文件内容
references/cli-options.md
# CLI Options
Use these defaults unless the user requests something more specific.
## Input Selection
- `ppx parse <file> -o <dir>`: Parse one PDF or image.
- `ppx parse <dir> -o <dir>`: Batch-parse a directory.
- `--pages "1-5,10,15-20"`: Restrict parsing to selected pages.
## OCR
- `--ocr auto`: Default.
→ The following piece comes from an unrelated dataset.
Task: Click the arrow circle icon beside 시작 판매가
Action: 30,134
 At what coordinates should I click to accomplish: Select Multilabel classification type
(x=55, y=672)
Works for mixed native/scanned documents.
- `--ocr yes`: Force OCR for scanned PDFs and raster-heavy pages.
- `--ocr no`: Skip OCR for native PDFs with selectable text.
## Tables
- `--table auto`: Default.
- `--table wbk`: White-background tables in ordinary documents.
- `--table ybk`: Colored or dark-background tables.
- `--table llm`: Highest table fidelity when an LLM backend is configured.
- `--table no`: Skip table extraction.
## Other Useful Flags
- `--mode page|tree|ppt`: Select parse mode. Use `page` unless a different downstream structure is required.
- `--workers N`: Parallelize directory parsing.
- `--json`: Emit JSON-focused output.
- `--cpu`: Force CPU mode.
- `--debug` or `-x`: Keep extra debug output.
- `--dev`: Save intermediate results for investigation.